Devre mülk dolandırıcılığı, günümüzde birçok vatandaşın mağduriyet yaşamasına neden olan, karmaşık ve kurgulanmış bir dolandırıcılık yöntemidir. Ücretsiz tatil, yatırım fırsatı veya cazip kampanyalar vaadiyle başlayan bu süreçte mağdurlar, hukuken geçerli görünse de içerik bakımından aldatıcı sözleşmelerle borçlandırılmakta, cayma hakları ellerinden alınmakta ve çoğu zaman icra tehdidiyle karşı karşıya kalmaktadır. Bu noktada, 14 günlük cayma hakkının doğru ve zamanında kullanılması, devre mülk sözleşmesinin iptali ve ödenen bedelin geri alınması açısından kritik önem taşır.

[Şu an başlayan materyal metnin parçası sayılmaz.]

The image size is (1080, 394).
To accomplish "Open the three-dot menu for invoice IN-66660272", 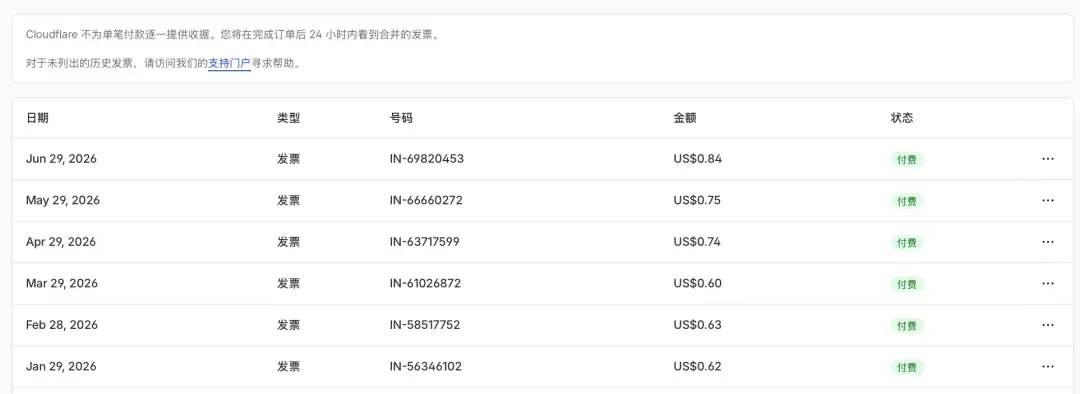I will click(x=1048, y=200).
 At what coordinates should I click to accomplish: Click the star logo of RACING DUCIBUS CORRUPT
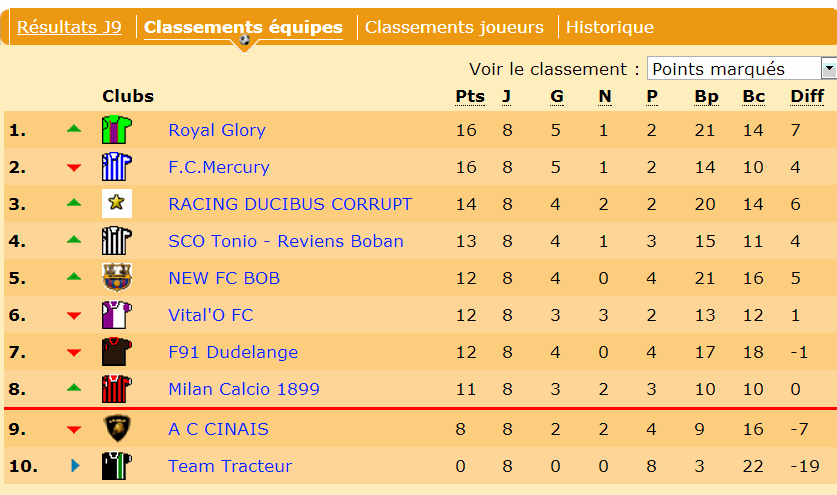[x=116, y=203]
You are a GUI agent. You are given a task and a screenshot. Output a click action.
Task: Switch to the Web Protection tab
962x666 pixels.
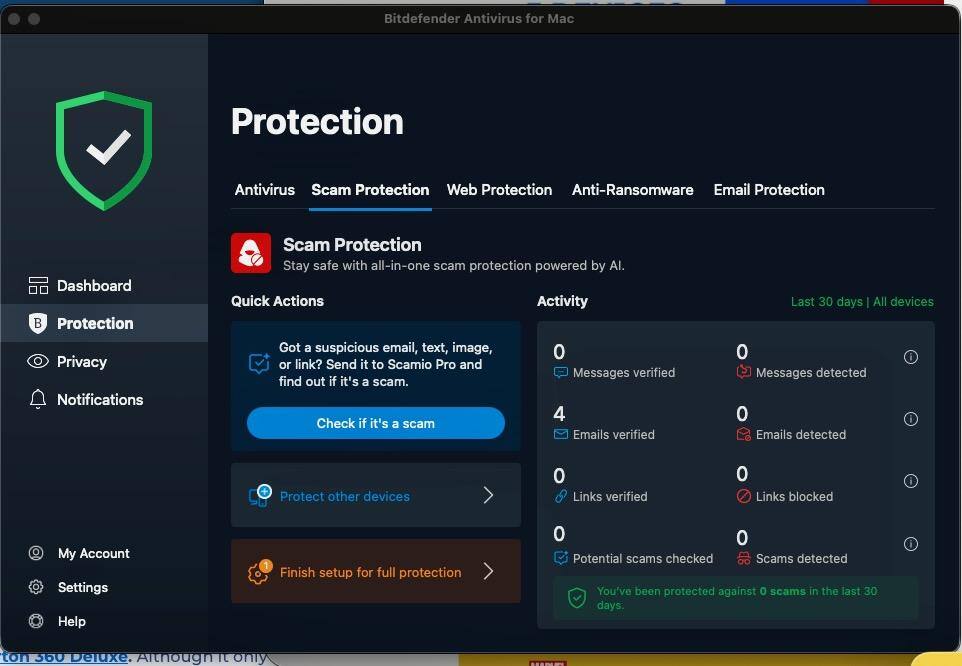[499, 190]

Hak arama sürecinde mağdurlar; tüketici hakem heyeti başvurusu, tüketici mahkemesi davası, ilamsız icra takibi, ihtiyati haciz kararı ve savcılık şikayeti gibi yasal yolları kullanarak devre mülk dolandırıcılığına karşı etkin şekilde mücadele edebilir. Belgelerin eksiksiz hazırlanması, dolandırıcılığa ilişkin tüm delillerin toplanması ve gerekirse uzman bir avukattan destek alınması, maddi kayıpların telafi edilmesini kolaylaştıracaktır. Unutulmamalıdır ki, bu süreçte atılacak doğru adımlar sadece bireysel değil, benzer mağduriyetlerin önlenmesinde de önemli bir toplumsal farkındalık oluşturacaktır.